TASK BRIEF.
Put the lines from the one containing "Given: Click the 2024-04-24" to the one containing "Choose Lock from", both included, into a numbered list, leaving out any blank lines.

DATASET ROWS.
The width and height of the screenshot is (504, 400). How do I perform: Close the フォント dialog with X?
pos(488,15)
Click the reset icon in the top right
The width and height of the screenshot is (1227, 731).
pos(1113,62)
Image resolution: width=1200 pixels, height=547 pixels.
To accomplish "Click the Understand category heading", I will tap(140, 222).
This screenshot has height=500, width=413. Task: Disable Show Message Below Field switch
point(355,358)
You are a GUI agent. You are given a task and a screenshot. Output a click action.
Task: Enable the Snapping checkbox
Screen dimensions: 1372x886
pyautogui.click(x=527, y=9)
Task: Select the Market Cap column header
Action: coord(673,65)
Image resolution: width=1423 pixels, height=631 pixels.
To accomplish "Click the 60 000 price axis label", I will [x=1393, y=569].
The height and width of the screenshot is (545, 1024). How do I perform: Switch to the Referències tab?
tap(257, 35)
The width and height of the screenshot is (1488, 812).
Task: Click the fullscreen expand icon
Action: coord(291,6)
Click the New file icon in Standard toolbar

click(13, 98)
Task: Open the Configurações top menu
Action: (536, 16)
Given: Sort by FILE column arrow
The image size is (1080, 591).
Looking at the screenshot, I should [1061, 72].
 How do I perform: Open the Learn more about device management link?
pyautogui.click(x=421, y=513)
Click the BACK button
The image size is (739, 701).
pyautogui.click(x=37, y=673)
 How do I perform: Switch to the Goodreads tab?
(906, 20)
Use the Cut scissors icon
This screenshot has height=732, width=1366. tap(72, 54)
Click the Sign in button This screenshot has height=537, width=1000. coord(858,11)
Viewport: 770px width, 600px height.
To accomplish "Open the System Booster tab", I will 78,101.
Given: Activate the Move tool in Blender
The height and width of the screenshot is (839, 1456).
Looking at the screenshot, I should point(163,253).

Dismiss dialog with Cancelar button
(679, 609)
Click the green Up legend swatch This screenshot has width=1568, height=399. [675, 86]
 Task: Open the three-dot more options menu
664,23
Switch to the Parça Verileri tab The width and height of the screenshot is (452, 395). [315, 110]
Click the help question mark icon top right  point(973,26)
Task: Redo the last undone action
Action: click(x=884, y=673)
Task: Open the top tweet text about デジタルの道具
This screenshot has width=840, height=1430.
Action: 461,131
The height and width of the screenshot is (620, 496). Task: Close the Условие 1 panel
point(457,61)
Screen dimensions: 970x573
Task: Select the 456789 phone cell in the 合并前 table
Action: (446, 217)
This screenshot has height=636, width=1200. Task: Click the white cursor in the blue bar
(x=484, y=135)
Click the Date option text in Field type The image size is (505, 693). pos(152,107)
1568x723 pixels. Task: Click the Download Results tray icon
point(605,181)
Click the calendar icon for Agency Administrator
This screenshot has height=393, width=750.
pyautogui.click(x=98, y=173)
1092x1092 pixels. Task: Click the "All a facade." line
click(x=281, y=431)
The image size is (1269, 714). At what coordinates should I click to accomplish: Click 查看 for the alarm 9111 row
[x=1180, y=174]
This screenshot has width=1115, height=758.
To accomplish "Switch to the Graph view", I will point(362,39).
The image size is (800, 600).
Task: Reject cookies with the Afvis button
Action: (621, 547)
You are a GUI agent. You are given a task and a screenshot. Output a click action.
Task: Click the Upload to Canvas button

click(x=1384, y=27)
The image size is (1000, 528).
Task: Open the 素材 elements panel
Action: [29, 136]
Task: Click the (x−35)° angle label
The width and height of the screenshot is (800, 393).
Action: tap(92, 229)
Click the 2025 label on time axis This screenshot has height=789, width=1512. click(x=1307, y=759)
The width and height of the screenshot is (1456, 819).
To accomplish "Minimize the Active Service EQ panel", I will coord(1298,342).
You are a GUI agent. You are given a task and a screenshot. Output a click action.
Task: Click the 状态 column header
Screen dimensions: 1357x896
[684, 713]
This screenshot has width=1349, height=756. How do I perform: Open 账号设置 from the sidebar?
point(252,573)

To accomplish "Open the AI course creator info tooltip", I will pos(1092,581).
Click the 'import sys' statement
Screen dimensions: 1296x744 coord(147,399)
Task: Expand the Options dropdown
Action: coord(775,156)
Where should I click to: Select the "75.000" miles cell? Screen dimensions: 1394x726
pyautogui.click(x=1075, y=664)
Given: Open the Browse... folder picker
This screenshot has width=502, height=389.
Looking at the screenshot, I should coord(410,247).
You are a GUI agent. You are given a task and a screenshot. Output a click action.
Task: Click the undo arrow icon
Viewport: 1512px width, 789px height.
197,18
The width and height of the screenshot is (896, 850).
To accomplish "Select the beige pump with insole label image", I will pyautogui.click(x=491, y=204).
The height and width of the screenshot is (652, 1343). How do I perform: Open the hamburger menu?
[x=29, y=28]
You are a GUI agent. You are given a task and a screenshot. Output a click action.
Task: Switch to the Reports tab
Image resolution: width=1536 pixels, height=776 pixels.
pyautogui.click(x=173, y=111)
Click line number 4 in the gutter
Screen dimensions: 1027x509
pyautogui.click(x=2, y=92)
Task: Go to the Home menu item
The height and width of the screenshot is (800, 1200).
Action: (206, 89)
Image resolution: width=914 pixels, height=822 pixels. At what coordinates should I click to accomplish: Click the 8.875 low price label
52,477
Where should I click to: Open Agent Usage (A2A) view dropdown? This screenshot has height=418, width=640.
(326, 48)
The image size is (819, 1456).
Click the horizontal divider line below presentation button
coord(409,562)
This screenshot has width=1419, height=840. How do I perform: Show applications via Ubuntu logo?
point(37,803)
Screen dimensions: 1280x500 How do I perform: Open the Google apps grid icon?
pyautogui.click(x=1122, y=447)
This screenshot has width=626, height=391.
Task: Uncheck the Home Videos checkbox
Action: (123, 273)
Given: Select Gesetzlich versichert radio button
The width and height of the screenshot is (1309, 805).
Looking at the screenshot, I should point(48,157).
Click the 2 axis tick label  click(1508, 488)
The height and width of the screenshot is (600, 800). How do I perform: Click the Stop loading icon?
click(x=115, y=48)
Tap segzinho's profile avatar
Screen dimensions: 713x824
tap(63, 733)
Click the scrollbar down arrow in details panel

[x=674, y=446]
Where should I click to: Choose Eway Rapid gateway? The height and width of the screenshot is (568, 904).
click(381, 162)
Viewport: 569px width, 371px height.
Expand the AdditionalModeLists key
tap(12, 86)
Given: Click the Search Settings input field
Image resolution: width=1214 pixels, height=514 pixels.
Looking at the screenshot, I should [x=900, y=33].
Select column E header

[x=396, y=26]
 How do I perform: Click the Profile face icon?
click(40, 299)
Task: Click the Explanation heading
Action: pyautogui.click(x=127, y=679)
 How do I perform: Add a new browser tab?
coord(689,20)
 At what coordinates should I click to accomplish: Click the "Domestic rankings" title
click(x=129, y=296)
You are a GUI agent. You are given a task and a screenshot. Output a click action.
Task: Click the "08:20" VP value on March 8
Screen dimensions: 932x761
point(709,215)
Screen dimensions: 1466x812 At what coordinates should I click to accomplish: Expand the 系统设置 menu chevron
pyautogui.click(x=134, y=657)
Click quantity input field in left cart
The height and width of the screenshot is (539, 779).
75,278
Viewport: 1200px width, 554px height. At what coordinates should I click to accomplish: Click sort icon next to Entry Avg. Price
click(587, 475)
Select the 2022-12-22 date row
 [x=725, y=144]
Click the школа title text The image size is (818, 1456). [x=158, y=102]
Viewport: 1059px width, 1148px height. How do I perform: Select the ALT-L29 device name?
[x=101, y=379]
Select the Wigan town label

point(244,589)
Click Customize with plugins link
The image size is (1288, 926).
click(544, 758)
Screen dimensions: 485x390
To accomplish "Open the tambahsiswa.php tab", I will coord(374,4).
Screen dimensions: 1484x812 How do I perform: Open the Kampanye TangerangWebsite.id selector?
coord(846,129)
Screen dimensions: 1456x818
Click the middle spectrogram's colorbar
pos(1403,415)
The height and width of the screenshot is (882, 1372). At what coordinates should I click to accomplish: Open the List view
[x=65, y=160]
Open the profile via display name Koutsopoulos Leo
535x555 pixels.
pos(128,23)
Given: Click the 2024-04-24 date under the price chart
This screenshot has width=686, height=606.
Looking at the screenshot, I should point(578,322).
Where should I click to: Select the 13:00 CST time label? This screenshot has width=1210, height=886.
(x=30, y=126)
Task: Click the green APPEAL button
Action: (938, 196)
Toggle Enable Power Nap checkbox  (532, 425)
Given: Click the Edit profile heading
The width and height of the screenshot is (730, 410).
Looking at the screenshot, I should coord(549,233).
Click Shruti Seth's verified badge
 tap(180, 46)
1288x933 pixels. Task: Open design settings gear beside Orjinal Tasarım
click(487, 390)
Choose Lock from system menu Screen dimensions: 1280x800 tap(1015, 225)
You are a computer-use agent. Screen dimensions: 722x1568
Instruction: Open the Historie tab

RESPONSE.
1. Given: Click the 2024-04-24 date under the price chart
2. This screenshot has width=686, height=606.
3. Looking at the screenshot, I should point(578,322).
4. Where should I click to: Select the 13:00 CST time label? This screenshot has width=1210, height=886.
5. (x=30, y=126)
6. Task: Click the green APPEAL button
7. Action: (938, 196)
8. Toggle Enable Power Nap checkbox  (532, 425)
9. Given: Click the Edit profile heading
10. The width and height of the screenshot is (730, 410).
11. Looking at the screenshot, I should coord(549,233).
12. Click Shruti Seth's verified badge
13.  tap(180, 46)
14. 1288x933 pixels. Task: Open design settings gear beside Orjinal Tasarım
15. click(487, 390)
16. Choose Lock from system menu Screen dimensions: 1280x800 tap(1015, 225)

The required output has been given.